I'm using Canonicalize to check url's and have run into a problem. For some reason, &ne seems to always be translated as ≠ even in situations where that is not expected nor appropriate.
<cfset varURL = "www.mySite.com/myPage.cfm?someVar=abc&newVar=1" />
<cfset varCheck = Canonicalize(varURL,true,true)/>
The value of varCheck will be "www.mySite.com/myPage.cfm?someVar=abc≠wVar=1", not "www.mySite.com/myPage.cfm?someVar=abc&newVar=1" as I'm expecting.
It seems to make this translation anytime that a URL variable (other than the first one following the ?) starts with "ne".
Other than renaming the URL variables that start with "ne", is there a fix for this problem?

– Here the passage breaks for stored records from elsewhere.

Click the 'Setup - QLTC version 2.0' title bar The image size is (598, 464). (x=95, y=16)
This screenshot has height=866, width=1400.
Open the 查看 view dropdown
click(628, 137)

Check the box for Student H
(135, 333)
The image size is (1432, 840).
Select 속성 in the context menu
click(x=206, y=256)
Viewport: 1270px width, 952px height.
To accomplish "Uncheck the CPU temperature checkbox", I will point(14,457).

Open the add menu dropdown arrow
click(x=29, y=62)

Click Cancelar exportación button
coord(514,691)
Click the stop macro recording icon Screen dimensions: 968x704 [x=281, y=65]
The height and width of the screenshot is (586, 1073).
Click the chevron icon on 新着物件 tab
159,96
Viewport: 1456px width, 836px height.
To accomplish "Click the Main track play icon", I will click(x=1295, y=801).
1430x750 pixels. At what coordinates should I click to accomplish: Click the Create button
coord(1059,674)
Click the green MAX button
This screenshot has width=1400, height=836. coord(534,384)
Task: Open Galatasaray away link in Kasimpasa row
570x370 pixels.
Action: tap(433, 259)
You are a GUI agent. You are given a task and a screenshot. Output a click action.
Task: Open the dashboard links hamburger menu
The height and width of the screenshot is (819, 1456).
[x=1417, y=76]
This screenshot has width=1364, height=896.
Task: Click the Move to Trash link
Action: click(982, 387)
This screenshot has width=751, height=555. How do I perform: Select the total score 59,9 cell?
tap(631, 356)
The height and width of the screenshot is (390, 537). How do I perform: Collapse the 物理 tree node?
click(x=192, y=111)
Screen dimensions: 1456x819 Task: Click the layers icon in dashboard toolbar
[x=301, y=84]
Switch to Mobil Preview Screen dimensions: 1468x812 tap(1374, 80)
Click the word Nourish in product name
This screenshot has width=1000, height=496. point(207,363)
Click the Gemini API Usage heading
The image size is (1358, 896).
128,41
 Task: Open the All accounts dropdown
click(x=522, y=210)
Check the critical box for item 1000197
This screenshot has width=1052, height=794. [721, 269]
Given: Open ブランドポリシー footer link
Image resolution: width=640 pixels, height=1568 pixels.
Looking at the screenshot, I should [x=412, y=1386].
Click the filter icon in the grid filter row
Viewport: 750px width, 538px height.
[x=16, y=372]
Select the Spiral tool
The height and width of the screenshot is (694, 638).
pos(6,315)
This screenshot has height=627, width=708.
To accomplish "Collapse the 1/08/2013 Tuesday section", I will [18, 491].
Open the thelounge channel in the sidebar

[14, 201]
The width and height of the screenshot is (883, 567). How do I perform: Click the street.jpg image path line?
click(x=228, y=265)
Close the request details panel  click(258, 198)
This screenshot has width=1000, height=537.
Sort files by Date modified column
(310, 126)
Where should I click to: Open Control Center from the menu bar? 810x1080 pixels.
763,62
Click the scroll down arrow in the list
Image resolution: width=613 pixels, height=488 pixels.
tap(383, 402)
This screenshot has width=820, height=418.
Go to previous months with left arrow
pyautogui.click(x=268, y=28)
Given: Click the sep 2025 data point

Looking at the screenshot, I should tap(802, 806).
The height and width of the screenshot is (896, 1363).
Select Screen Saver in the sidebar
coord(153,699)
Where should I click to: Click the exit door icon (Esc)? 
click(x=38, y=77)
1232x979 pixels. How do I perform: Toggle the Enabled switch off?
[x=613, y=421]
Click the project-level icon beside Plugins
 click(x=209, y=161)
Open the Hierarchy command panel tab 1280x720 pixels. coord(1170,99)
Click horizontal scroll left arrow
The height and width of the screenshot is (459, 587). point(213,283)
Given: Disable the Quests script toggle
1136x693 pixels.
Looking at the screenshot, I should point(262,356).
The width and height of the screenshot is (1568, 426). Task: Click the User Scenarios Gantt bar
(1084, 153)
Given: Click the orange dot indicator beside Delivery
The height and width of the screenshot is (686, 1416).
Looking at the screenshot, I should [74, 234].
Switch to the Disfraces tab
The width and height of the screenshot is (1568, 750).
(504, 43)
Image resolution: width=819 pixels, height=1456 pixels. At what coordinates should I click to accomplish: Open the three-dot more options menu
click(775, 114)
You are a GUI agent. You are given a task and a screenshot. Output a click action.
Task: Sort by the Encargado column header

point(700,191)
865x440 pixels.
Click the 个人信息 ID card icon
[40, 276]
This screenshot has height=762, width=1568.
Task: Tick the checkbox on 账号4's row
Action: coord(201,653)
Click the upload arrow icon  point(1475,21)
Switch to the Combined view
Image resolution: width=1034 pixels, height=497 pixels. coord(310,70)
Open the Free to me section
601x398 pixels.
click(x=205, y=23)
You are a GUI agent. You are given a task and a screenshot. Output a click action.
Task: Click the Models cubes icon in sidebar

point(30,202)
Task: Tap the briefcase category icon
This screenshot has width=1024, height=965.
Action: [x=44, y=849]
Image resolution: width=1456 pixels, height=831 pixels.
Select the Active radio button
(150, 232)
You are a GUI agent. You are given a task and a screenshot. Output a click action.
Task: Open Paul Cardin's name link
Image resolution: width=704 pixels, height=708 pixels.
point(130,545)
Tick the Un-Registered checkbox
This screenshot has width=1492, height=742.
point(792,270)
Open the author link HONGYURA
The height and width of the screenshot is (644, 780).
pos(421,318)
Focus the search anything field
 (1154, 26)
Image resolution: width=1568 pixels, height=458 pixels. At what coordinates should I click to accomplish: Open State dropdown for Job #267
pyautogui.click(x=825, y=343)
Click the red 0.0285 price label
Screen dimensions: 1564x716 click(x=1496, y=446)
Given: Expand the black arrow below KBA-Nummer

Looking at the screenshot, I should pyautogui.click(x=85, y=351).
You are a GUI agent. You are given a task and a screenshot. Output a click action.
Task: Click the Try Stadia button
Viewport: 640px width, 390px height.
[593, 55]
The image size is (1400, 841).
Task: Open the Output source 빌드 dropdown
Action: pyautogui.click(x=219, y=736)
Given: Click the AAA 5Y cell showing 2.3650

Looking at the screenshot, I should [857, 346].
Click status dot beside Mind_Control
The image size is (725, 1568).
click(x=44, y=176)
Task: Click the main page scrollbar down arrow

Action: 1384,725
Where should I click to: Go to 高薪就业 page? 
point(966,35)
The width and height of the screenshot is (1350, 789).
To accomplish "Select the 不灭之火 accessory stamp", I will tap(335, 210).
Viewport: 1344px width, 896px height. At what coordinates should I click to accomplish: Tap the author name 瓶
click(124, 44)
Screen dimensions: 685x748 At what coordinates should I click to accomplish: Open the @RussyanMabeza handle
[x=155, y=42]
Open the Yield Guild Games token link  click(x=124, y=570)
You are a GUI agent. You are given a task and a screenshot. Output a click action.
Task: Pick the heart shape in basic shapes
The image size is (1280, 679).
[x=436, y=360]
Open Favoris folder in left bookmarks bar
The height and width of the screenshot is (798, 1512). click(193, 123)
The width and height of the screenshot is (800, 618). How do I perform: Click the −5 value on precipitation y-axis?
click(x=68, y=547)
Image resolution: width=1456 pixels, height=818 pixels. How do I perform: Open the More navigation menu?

I'm running CF2016 Update 6.
Thanks, WolfShade, I had not reported it yet. Will do so.
Quite likely a bug indeed, the main reason being that canonicalize is evaluating the HTML entities even though they lack ";" at the end.
That said, I still cannot see the use-case for applying canonicalize to URLs. It implies the URL contains HTML entities.
With URLs the functions to use usually go in the other direction. That is, encodeForHTML, encodeForURL and URLEncodedFormat, which practically "uncanonicalize" the input.
Why are you using canonicalize on the URL anyway? There is apparently no reason for it. The function you need is encodeForHTML.
In any case, the behaviour you observe is not unexpected. With canonicalize, when ColdFusion sees &, it does its best to convert any HTML entity it finds. I would therefore expect it to convert such substrings as >, <, & and   respectively to >, <, & and the space character.
@BKBK, I'm not outputting it. I know to use EncodeFor when appropriate. I was using it as a first check to see if the URL was valid, but it was failing on what appeared to be valid URL's.